ERDOSTEINE SALVAGES CARDIAC NECROSIS: NOVEL EFFECT THROUGH MODULATION OF MAPK AND NRF-2/HO-1 PATHWAY

Abstract

Objective: To assess the pharmacological and molecular effects of erdosteine in ISO induced myocardial necrosis in rats Design and method: To optimize the effect of erdosteine against experimental model of myocardial necrosis, male albino Wistar rats were divided into eight groups (n = 6) i.e. normal, ISO-control (ISO-C), erdosteine treatment with ISO. Rats in treatment groups were administered erdosteine orally for 28 days, whereas in normal and ISO-C group, 1% CMC was administered orally at 2 ml/kg/day for 28 days.
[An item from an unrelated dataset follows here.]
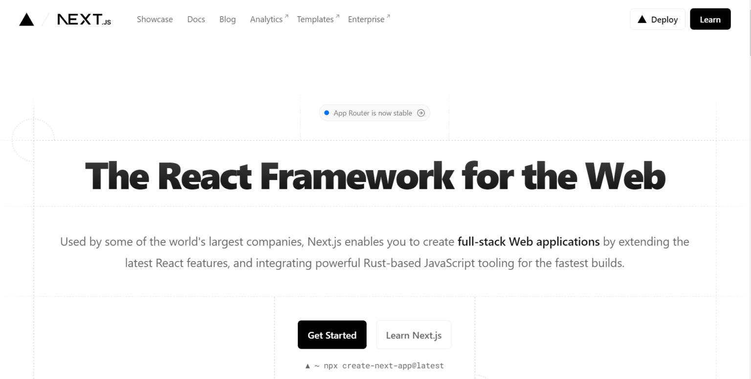Open the Templates dropdown link

[x=315, y=19]
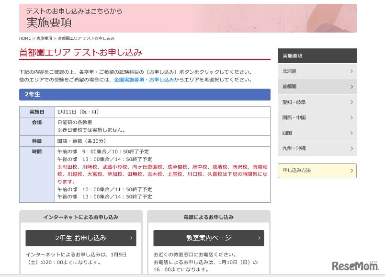
Task: Follow the 全国実施要項・お申し込み link
Action: pos(144,80)
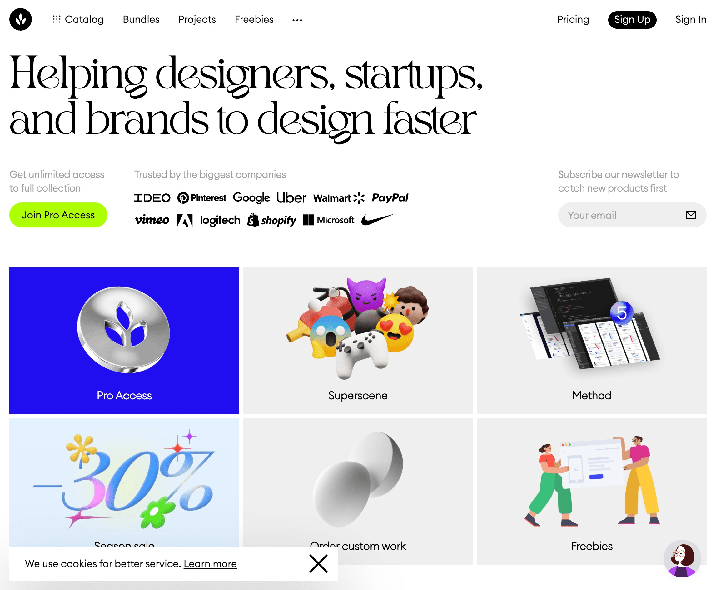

Two consecutive doses of ISO 85 mg/kg, s.c. were given to ISO-C and erdosteine treatment groups on 27th and 28th day at 24 h interval. On 29th day, hemodynamic parameters were recorded and animals were sacrificed to excise their heart for measurement of various parameters. Results: In ISO-C rats, significantly increased levels of inflammatory markers, pro-oxidants and structural damage was observed as compared to normal group. Furthermore, immunohistochemistry revealed an increased expression of apoptotic proteins and decreased expression of anti-apoptotic protein which was further confirmed through TUNEL assay. Pretreatment with erdosteine at 80 mg/kg and 160 mg/kg reversed the deleterious effects of isoproterenol and normalized myocardial architecture. Erdosteine showed anti-inflammatory and anti-apoptotic activities through inhibition of MAPK pathway. Furthermore, erdosteine partially activated transcription factor Nrf-2 and HO-1 expressions showing the anti-oxidant potential of erdosteine. Conclusions: Thus, this study revealed the new use of an old drug and concluded the protective effect of erdosteine in ISO-induced myocardial necrosis through combined effect of MAPK and Nrf-2/HO-1 pathway.